● **Short task**:
Reproduce word for word the lines from the one containing "You are a GUI" through the one containing "(x=237, y=616)", and leave out the pictures.

● **Supplied material**:
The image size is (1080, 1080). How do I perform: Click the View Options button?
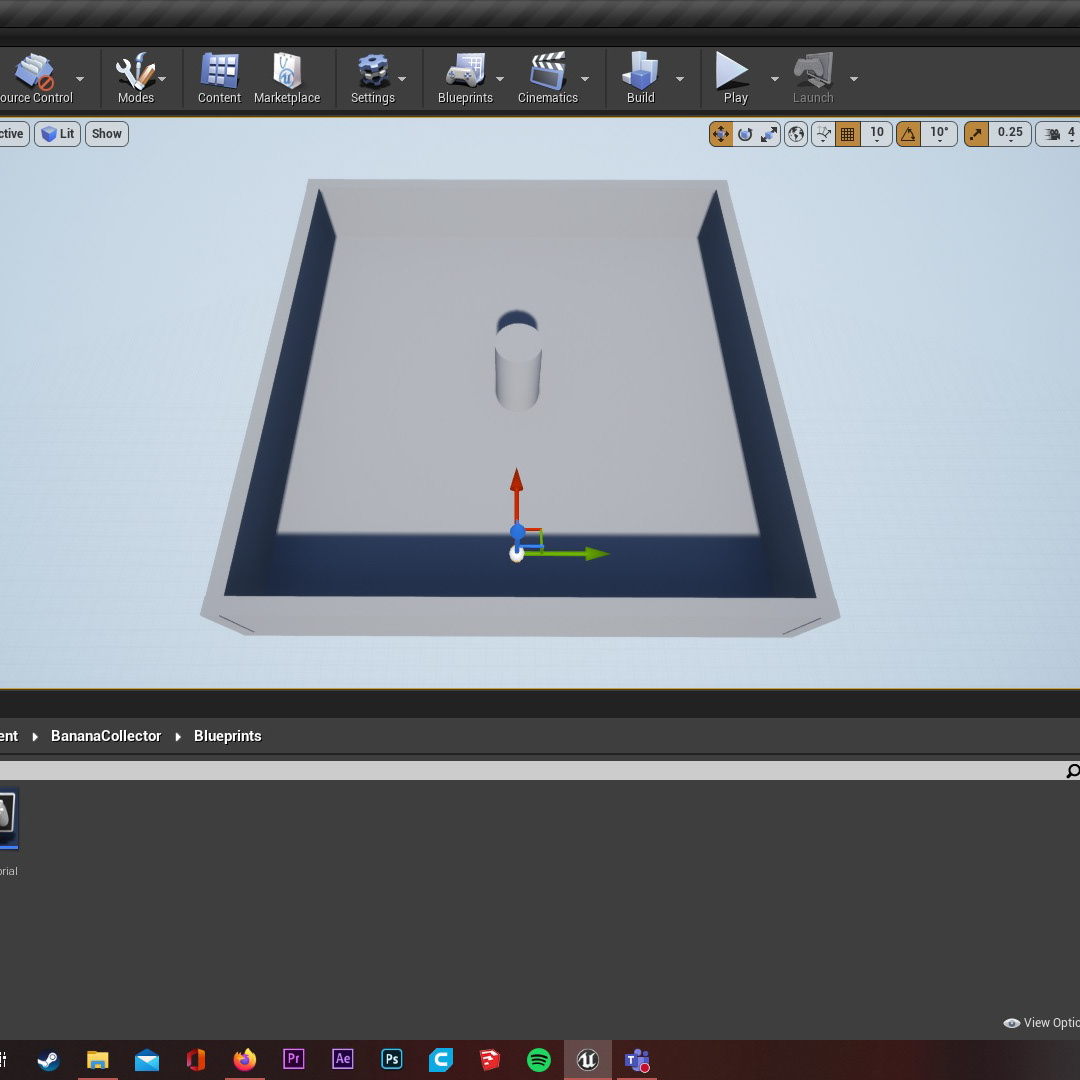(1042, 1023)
---
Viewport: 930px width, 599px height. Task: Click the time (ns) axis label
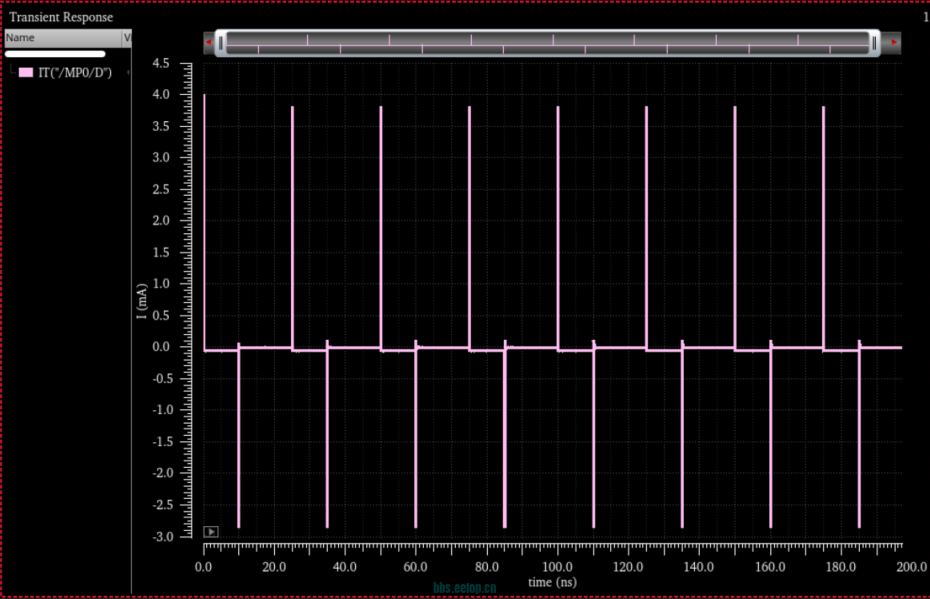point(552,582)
==
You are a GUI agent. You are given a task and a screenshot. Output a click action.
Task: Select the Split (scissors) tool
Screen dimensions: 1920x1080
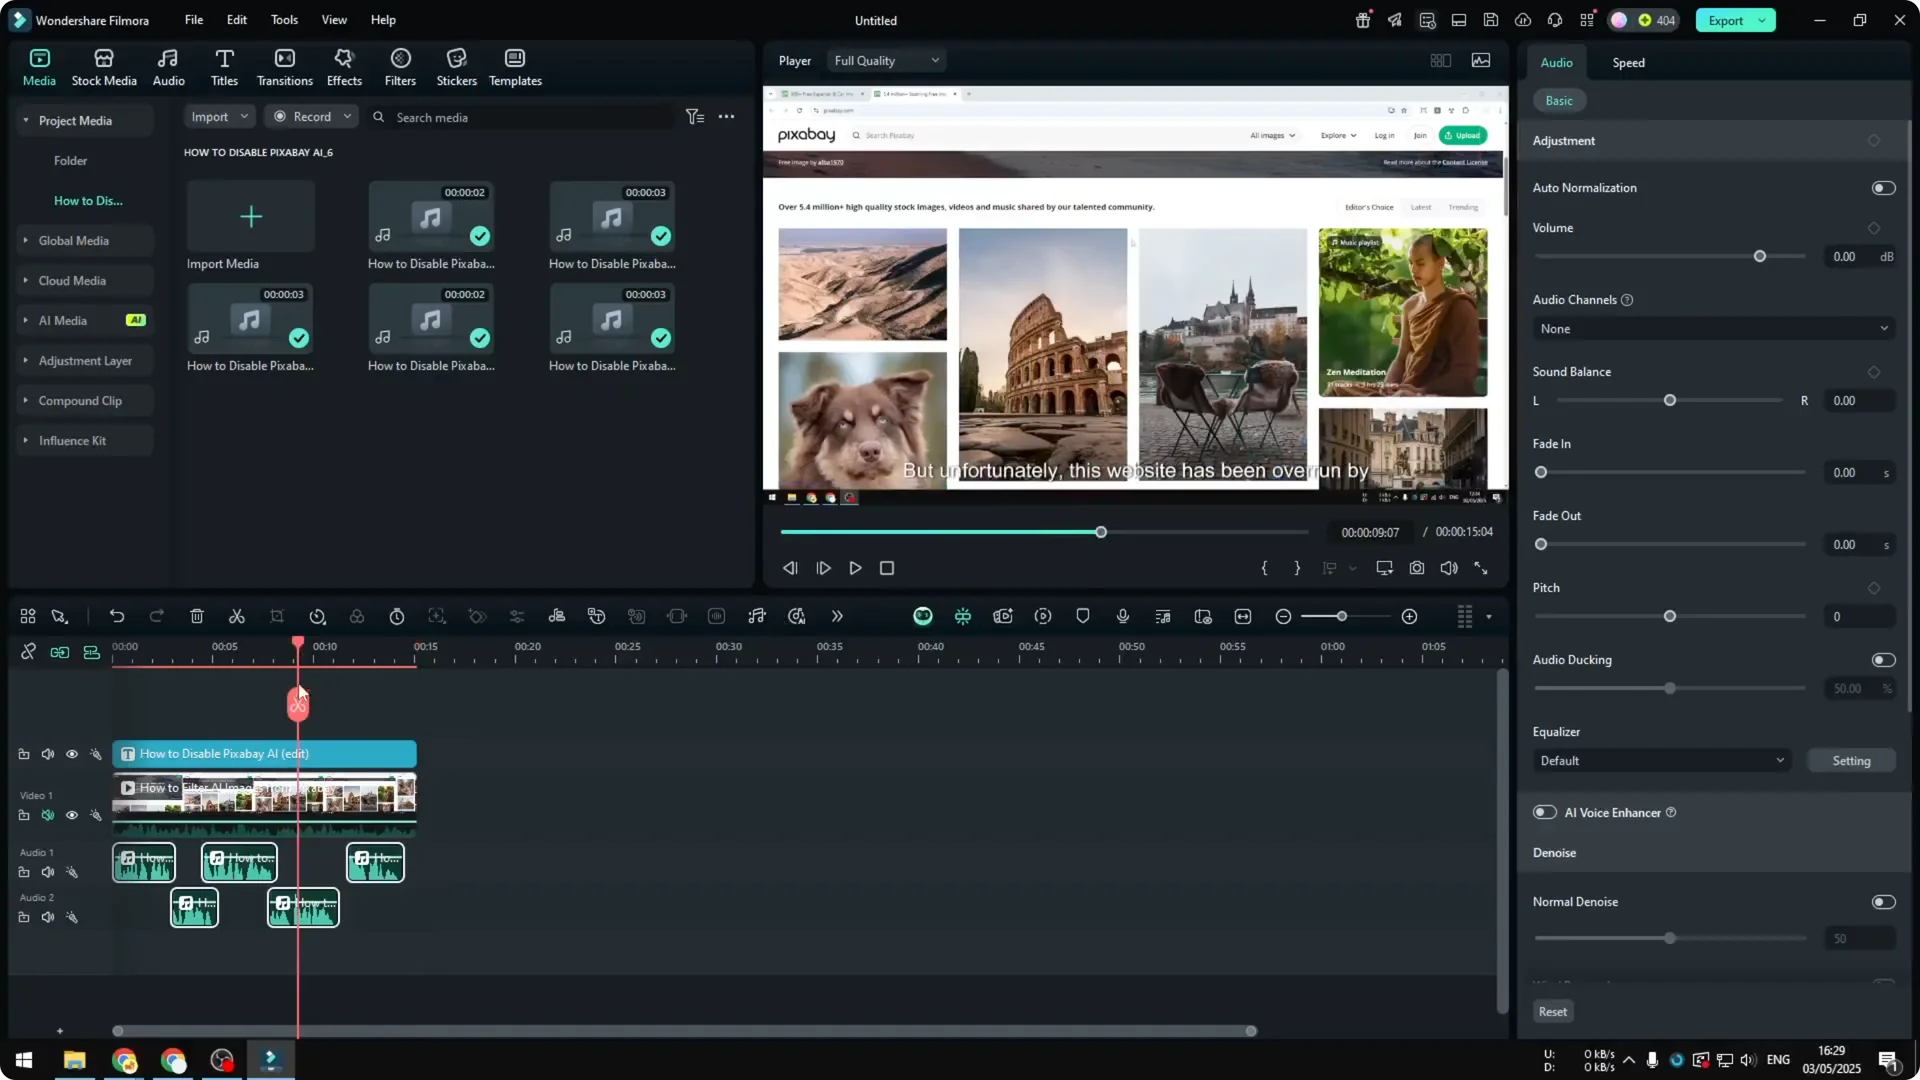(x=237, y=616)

● **Answer in full**:
You are a GUI agent. You are given a task and a screenshot. Output a click action.
Task: Select the Split (scissors) tool
Screen dimensions: 1920x1080
(x=237, y=616)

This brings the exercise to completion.